■ **Document extract**:
◆ ◆ ◆
I first encountered Hamilton rums late in 2016 when I tried the Saint Lucian 2006, an ester fueled funky rum in the Jamaican style. Since that time I’ve found and tried three others, the ’86, the Pot Still Gold, and now this latest and best of all by far the Navy Strength.

At 57% ABV this is a true “navy strength” rum. This phrase comes from the fact that at 56% and above, a gun powder wet with a little rum will still light (it doesn’t explode, but burns something like a sparkler) while below 56% it will not. Given this much alcohol (and I am assuming there is no added sugar here, an implicit promise of the Hamilton line) I expect some heat. I was not disappointed.

This from the Ministry of Rum website and here is a direct link to the page on this rum. There is a lot of information there about the history of this blend. Would love to do what Ed Hamilton does!

“60% Guyana rum at 154 proof and 40% Jamaican rum at 170 proof are blended together and slowly stirred for 48 hours before dilution to 114 proof with filtered well water at the Five & 20 Distillery in Westfield, NY. “

Color: Medium dark, copper red.
Legs: A few fast thin legs, and a lot of slow thick drops suggests a creamy experience.

Aroma: Dark fruit, prune, raisin, apricot, alcohol, molasses, oak, and burnt caramel (treacle).

Sipping: Lots of heat from the beginning to a long smooth and sweet finish. You get the dark fruit, molasses, burnt brown sugar, strong sherry notes, oak. Very creamy. I put a little water in this (1/4 t-spoon in a dram lowers the ABV from 57% to 55%, not very much) and it stands up well to it. The heat is a little reduced, bringing out coffee and chocolate notes from the rum while all the dark fruit remains. The heat is still there is a little reduced and the rum gets even creamier. The treacle turns into a less burnt brown sugar.

At around $44 this rum is on the expensive side for me, but only one of the Hamiltons I’ve tried (the ’86 at $24) is under $40 anyway. This is a superb rum. Think of Foursquare 2004 (for heat) with the rich flavors of their Port Cask, and more of them. If you like the higher ABV rums, this is one to try, the richest, thickest rum I’ve had with an ABV above the 40s. As far as I know, the Hamilton rums are available only in the U.S. Considering how many great rums we cannot get here are available to Europeans, it’s good to have a line like this on my side of the Atlantic.

Pairing with cigars? Of course! This rum works best with the less sweet cigars bringing out nutty brown sugar sweetness in the smoke. Highly recommended.

Review: Hamilton St. Lucian 2006 rum

Review: Hamilton St. Lucian 2006 rum

I seem to have missed reviewing this rum and thought I’d better get to it while I yet have some left. Edward Hamilton is a modern adventurer of the old school. He has been everywhere and done a lot. Eventually he found his way to the Carribbean and fell in love with rum, its history, and its making. Sometime later (2006) he started “The Ministry of Rum” website (and then taught himself enough computer coding to make it better). The sight is a fantastic source of rum information. A lot of its categories are inactive. If you look at his “rum of the month” you discover that only two were ever entered, the latest in 2006! But the forums are very active with hundreds of rum and whiskey subjects discussed, and his informational essays (dozens of them) about rum will always remain relevant. There is a lot of education to be had here. Membership, allowing you to participate in the forums, is free.
◆ ◆ ◆
■ **Given data**:
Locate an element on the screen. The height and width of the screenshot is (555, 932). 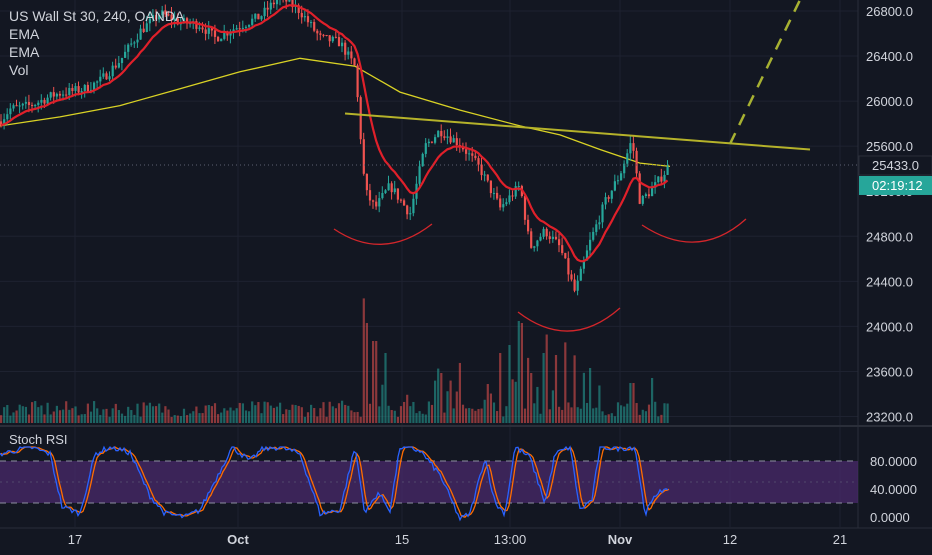
ema-slow-legend: EMA is located at coordinates (24, 52).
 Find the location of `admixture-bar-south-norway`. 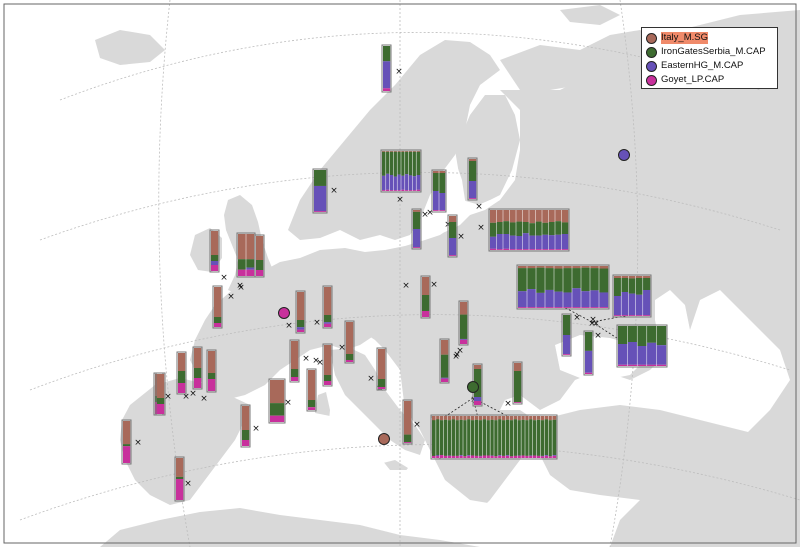

admixture-bar-south-norway is located at coordinates (320, 191).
◆ ◆ ◆
■ **Task requirements**:
A: Answer these questions about the Hamilton rum review:
(i) What is the ABV of the Navy Strength rum?
(ii) What share of the blend is Guyana rum, and what share is Jamaican rum?
(iii) In what year did Edward Hamilton start the Ministry of Rum website?
B: Carry the Hamilton rum review forward, picking up after its final sentence about free forum membership.

■ **Answer set**:
A:
(i) 57%
(ii) 60% Guyana rum and 40% Jamaican rum
(iii) 2006

B:
Edward eventually put together a collection of rums under his own name. Alas this is one of the moribund parts of his website, only 4 of his collection listed and described. There must be nearly a dozen now, but all (I’m not sure of that) limited bottlings some no longer easily found. The nice thing about buying any Hamilton rum is that you know you’re getting something honest, unadulterated, well made, and not on the mass market. His labeling is among the best in the industry. On the front of my bottle it says:

Hamilton St. Lucian Pot Still 2006
Distilled by Lucian Distillers batch 813-7CS Aged 7 years
63.8% ABV

Supposedly you can put that batch number in some field somewhere on his website and find out more about that particular batch, but I have been unable to find that entry point. Perhaps one of my readers here will have better luck. The back label says this:

Back label: Hand selected by Edward Hamilton for the Ministry of Rum collection from the cask aging warehouse at St. Lucia Distillers Ltd for its flavor and authenticity. Distilled from fermented molasses in a Vendome Pot Still, this medium-bodied rum was imported in the cask in which it was aged in St. Lucia.

As I understand it the barrels are imported in New York where they are bottled. Let’s get to the rum.

Color: Medium amber, copper a little organge rather than red. The rum in my glass is just slightly cloudy. Mind I opened this particular bottle about 3 months ago and I do not remember the rum being cloudy when it was fresh. I have one more bottle, I’ll try to remember to update this review when I get around to opening it.

Legs: Swirrled it forms the tiniest of droplets at the front of the glass that only slowly coalesce towards the back in thick legs that slowly drop down the glass.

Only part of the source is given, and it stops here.